Great to see the guys from CPIT out in force. We hope to take them up on their offer of an "Open Garage" there very soon.

All of us are very welcoming to anyone wanting to turn up and talk, kick tyres and swap ideas or ask for help and clarifications. We hope we are encouraging enough to help anyone else avoid some of the mistakes we made when you decide to go electric.

All the best 
David
www.greenev.co.nz


----------



## Hemon Dey (Jul 31, 2008)

I'm sorry I missed it ... I will have to catch up with you guys at the next one. Good job Warwick, I'd be keen to see it going too.

I reckon your 8.6kwhr pack should take you roughly 40-50 km before it is flat, 60 km at best - though this will depend much on what your Wh/km efficiency is, and how nice you want to be to your batteries.

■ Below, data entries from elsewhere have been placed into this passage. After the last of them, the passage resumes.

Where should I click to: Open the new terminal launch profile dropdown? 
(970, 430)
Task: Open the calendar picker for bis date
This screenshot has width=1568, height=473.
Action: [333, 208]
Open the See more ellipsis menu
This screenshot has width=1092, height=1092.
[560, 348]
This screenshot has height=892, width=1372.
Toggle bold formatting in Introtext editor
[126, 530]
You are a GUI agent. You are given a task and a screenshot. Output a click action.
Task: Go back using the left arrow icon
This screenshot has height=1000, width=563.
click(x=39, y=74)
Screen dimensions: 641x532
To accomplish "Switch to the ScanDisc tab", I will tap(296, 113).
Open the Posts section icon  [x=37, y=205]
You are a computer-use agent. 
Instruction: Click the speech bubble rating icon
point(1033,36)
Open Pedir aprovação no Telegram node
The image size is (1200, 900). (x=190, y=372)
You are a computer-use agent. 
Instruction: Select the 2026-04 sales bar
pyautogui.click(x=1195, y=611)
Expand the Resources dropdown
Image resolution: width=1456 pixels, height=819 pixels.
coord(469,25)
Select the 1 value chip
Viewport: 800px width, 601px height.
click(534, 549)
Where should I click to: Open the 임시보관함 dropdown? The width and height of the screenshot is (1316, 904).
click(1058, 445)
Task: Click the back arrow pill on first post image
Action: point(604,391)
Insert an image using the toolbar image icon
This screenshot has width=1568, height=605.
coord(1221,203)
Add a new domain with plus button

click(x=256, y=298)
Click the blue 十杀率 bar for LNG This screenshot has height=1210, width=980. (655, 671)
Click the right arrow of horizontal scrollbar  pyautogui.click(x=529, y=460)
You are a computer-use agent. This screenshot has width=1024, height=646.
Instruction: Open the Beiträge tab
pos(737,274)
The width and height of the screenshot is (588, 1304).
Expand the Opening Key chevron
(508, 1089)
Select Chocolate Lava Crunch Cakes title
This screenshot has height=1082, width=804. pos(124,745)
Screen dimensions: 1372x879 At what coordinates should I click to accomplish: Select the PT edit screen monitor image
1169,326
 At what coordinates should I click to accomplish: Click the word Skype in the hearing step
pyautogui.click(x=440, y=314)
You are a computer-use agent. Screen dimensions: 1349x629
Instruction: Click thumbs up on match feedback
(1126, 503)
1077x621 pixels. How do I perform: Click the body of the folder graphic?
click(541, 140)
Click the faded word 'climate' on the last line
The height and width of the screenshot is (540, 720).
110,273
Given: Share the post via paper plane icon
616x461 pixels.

I have done tests on my Headway cell samples and I have some interesting results. I can pull out 8-9C from this 10AHr cyclindrical cell provided that I have adequate cooling for it (that's right, 80-90 Amps from that little 10AHr cell). Adequate cooling means fan forced with the computer fan (not water cooled). However I'd probably not operate it beyond 5-6C peaks. Unfortunately at these higher discharge rates the capacity does diminish to something like 8AHr.

I would like to see what sort of performance you get out of Warrick's cells.

Hemon


----------